Stored data
━━━━━━━━━━━━━━━━━━━━

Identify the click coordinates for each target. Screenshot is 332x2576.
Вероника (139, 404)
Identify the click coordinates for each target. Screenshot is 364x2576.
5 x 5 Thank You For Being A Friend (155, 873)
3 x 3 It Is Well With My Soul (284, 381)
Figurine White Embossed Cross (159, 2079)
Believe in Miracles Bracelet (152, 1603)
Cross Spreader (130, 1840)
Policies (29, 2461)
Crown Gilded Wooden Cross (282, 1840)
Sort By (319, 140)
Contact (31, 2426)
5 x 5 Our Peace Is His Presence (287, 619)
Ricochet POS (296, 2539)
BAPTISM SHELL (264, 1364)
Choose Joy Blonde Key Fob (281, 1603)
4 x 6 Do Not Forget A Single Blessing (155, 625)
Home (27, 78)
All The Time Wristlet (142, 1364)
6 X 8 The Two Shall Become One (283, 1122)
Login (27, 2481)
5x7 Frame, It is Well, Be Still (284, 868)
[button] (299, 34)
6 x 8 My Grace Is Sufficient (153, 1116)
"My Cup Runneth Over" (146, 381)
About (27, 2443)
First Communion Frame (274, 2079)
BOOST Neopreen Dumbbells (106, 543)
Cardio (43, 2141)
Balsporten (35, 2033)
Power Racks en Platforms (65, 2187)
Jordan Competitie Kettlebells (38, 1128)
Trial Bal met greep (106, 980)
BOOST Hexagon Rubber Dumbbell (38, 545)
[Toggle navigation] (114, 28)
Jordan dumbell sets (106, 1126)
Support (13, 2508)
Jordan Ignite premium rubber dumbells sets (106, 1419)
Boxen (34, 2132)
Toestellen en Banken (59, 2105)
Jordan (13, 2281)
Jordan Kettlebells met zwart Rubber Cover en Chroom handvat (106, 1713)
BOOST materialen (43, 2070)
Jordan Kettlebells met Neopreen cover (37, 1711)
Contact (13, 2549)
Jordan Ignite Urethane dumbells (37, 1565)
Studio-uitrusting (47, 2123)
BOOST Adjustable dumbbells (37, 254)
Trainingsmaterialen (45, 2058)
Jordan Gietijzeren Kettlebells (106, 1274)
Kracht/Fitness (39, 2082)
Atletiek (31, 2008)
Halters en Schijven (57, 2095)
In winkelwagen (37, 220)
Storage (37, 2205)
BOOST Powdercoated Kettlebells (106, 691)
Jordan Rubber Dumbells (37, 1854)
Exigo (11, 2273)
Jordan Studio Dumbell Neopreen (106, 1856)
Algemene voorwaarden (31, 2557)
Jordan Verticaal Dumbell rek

━━━━━━━━━━━━━━━━━━━━

● **Activity**: Copy exactly. Start at the line containing "Balsporten (35, 2033)" and continue through the last line of the records.

● **Response to the exercise**:
Balsporten (35, 2033)
Power Racks en Platforms (65, 2187)
Jordan Competitie Kettlebells (38, 1128)
Trial Bal met greep (106, 980)
BOOST Hexagon Rubber Dumbbell (38, 545)
[Toggle navigation] (114, 28)
Jordan dumbell sets (106, 1126)
Support (13, 2508)
Jordan Ignite premium rubber dumbells sets (106, 1419)
Boxen (34, 2132)
Toestellen en Banken (59, 2105)
Jordan (13, 2281)
Jordan Kettlebells met zwart Rubber Cover en Chroom handvat (106, 1713)
BOOST materialen (43, 2070)
Jordan Kettlebells met Neopreen cover (37, 1711)
Contact (13, 2549)
Jordan Ignite Urethane dumbells (37, 1565)
Studio-uitrusting (47, 2123)
BOOST Adjustable dumbbells (37, 254)
Trainingsmaterialen (45, 2058)
Jordan Gietijzeren Kettlebells (106, 1274)
Kracht/Fitness (39, 2082)
Atletiek (31, 2008)
Halters en Schijven (57, 2095)
In winkelwagen (37, 220)
Storage (37, 2205)
BOOST Powdercoated Kettlebells (106, 691)
Jordan Rubber Dumbells (37, 1854)
Exigo (11, 2273)
Jordan Studio Dumbell Neopreen (106, 1856)
Algemene voorwaarden (31, 2557)
Jordan Verticaal Dumbell rek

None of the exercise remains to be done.